In terms of applications, a strong preference is given towards containerised workloads, including migrating away from unsupported applications or ones that do not work well in a Docker environment. This enables applications to be segmented, easily migratable between hosts and quickly restarted on failures. Most applications use containers and each of those are defined in a Docker compose file. Using Compose allows for the containers to be restarted on host reboots and the configuration changes to be tracked over time.

Incident timeline

At 15:56 UTC a support ticket was opened by Linode informing me of an issue on the physical host armona is located on and the subsequent emergency maintenance required. The service disruption began at 16:01 UTC when armona was being migrated to a new physical host. Post-migration, armona immediately and successfully booted up but did not attempt to establish connectivity to peers on the internal (home) network.

A failure to communicate to all internal services and hosts resulted in multiple alerts which were received through Discord at 16:03 UTC. This successfully notified me, but was dismissed as I was finishing up work for the day.

At 18:55 UTC my wife noticed Jellyfin did not load and this prompted an immediate investigation. Remembering the alerts indicating all services and hosts were offline, I immediately went to check armona, this was also when I noticed the emails from Linode indicating a host migration.
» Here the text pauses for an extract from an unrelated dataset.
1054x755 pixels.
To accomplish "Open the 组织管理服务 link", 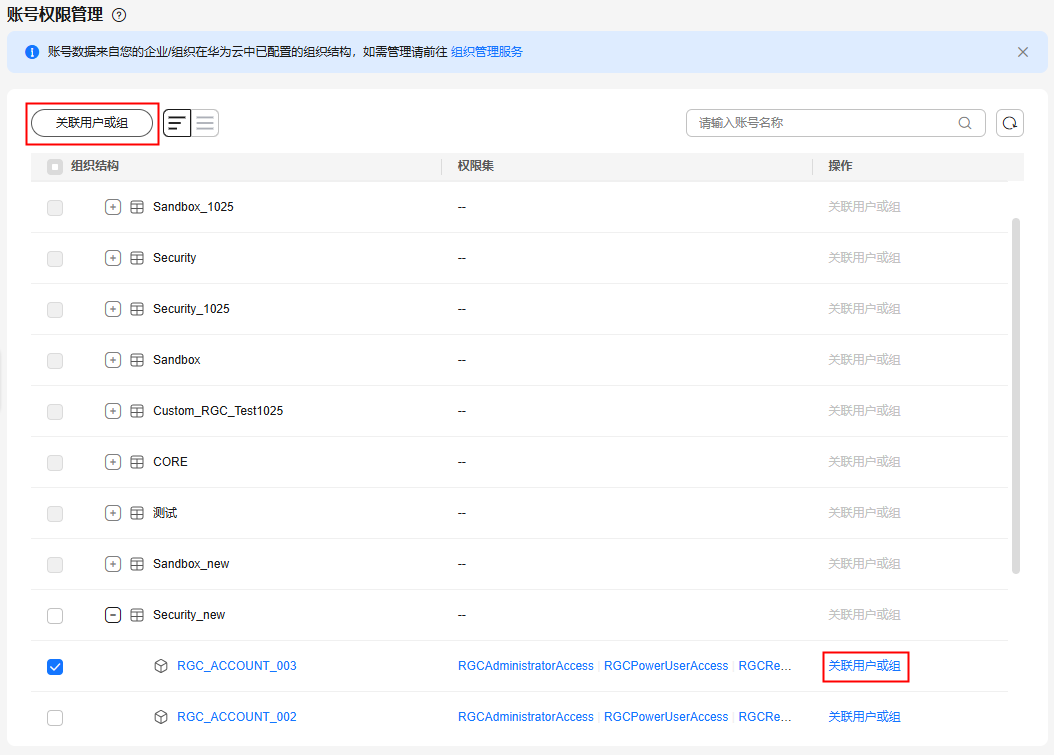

After logging into the host at 19:01 UTC I confirmed that the WireGuard interface was down and bringing it up resulted in all services coming back online. By 19:10 UTC connections to all services were restored and verified.

Improvements

The failure of the WireGuard interface to come up after boot was a result of human error. I then followed my own guide to enable WireGuard on boot. On 2025-03-26 at 17:27 UTC a test was done rebooting armona to verify the configuration. The WireGuard connection was successfully established allowing all services to communicate externally. As a precaution, all other hosts were checked to verify that WireGuard is enabled on boot.